A propósito disso, chego a pensar que na poesia e na história, muitas vezes as rosas encarnam seus espinhos e pode acontecer também o contrário. Um exemplo: Voltaire, que transformou espinhos em metáfora, inventando o otimismo. Em Candide, ou L´Optmisme, sátira às doutrinas filosóficas de Pope e de Leibnitz, ele criou a palavra otimismo, e a definiu pela boca do seu herói, a quem o criado mestiço Cacambo pergunta que é que isso significava: C´est la rage de soutenir qu´on est bien quand tout est mal (É a teima de sustentar que se está bem quando tudo vai mal). O que nos possibilita pensar que a dor que nos causam os espinhos que a rosa tem só serve de incentivo ao triunfo do nosso otimismo.

Assim como a música e a poesia, rosas e otimismo andam juntos. A sabedoria popular inventou a expressão “banhar-se em águas de rosas”, que significa o estado de espírito da pessoa que se sente feliz, que obtém êxito em seus empreendimentos ou amores, a pessoa que conquista aplausos ou louvores, frui gozos e prazeres, ou obtém plena satisfação na realização de algum desejo.

Na literatura há outras expressões consagradas. Diz-se, por exemplo, que uma coisa teve a duração das rosas de Malherbe quando durou muito pouco. Esta expressão tem origem numa poesia de François Malherbe, intitulada Consolação ao Sr. Du Périer, Gentil-homem de Aix-en-Provence, Pela Morte de Sua Filha, na qual se lê esta estrofe: “Mas era ela do mundo onde as mais belas coisas/ Têm o pior destino;/E rosa ela viveu o que vivem as rosas,/ Uma breve manhã. Aqui a rosa é eterna, passageira/parece importante, mas não é”.

Tempos atrás escrevi um artigo sobre música e poesia, chamando a atenção para os grandes poetas de hoje que são mestres em dizer coisas usando as diferentes formas da canção. O que se vê hoje são poetas que vão sendo substituídos pelos gênios da música.
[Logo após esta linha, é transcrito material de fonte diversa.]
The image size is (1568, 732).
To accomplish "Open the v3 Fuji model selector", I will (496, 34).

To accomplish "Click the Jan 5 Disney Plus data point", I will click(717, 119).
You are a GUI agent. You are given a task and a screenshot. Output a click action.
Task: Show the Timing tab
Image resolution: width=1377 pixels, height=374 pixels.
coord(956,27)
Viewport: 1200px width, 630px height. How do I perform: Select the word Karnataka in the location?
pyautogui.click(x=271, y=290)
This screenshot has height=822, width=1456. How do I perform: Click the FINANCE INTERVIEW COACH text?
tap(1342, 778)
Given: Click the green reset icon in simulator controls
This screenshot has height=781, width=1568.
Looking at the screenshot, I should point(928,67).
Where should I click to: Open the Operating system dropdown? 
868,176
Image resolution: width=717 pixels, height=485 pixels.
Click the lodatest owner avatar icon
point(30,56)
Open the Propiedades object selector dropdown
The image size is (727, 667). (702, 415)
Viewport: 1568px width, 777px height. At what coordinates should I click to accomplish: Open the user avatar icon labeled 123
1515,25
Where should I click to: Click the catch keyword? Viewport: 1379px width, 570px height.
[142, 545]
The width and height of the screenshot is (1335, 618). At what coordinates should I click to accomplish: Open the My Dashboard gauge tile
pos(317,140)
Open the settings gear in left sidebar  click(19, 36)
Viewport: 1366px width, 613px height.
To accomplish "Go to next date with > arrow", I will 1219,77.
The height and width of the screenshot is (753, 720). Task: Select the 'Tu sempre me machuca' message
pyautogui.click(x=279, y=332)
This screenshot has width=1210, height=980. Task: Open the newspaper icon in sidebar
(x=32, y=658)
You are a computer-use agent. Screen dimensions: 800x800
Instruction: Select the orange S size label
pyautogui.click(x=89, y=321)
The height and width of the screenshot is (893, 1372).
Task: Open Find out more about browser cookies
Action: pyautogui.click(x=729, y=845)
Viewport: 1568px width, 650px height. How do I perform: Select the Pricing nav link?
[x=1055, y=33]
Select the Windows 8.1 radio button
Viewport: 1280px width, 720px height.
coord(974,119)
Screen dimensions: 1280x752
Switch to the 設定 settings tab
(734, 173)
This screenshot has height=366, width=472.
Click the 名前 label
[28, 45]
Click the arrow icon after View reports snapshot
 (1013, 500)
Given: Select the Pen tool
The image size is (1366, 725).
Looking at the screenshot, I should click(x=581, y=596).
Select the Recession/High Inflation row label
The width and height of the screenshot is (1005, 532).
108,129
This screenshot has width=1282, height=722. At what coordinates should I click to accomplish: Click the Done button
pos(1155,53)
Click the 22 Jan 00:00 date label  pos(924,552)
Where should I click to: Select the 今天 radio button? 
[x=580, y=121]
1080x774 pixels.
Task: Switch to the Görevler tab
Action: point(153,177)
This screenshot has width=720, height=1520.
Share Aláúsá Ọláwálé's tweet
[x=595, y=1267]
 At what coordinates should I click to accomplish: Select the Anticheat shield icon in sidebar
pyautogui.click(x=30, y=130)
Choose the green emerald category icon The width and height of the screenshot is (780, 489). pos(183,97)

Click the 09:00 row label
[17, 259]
Letras que tornam palpáveis, através da música, as imagens dos poetas dos nossos dias.

No livro A linguagem das rosas, os poemas são assinados por Shakespeare, Camões, Shelley, Keats, Wordsworth, Alphonsus de Guimaraens, Castro Alves, Garret, Omar Khayyam e muitos outros figurões. Machado de Assis está presente com uma brilhante parábola. Mas faltou à coletânea o belo pensamento de Cartola, um dos nossos maiores compositores, em As rosas não falam: “Queixo-me às rosas/ mas que bobagem/ as rosas não falam/ simplesmente as rosas exalam/ o perfume que roubam de ti”.

Infelizmente, apesar de toda beleza e do maravilhoso perfume, as rosas possuem os famigerados e doloridos espinhos. Quanto a mim só resta o otimismo e a poesia.

Nestas festas de Natal e Ano Novo gostaria de ofertar um presente singelo, rosas. Gostaria de dar a todas as pessoas que passaram por minha vida neste ano de 2014, como símbolo de gratidão, desejando que as rosas, essas manifestações da existência de Deus através da beleza e da sabedoria da natureza, possam levar-lhes o otimismo e o perfume necessários para continuarem suas jornadas, onde espinhos não hão de lhes incomodar.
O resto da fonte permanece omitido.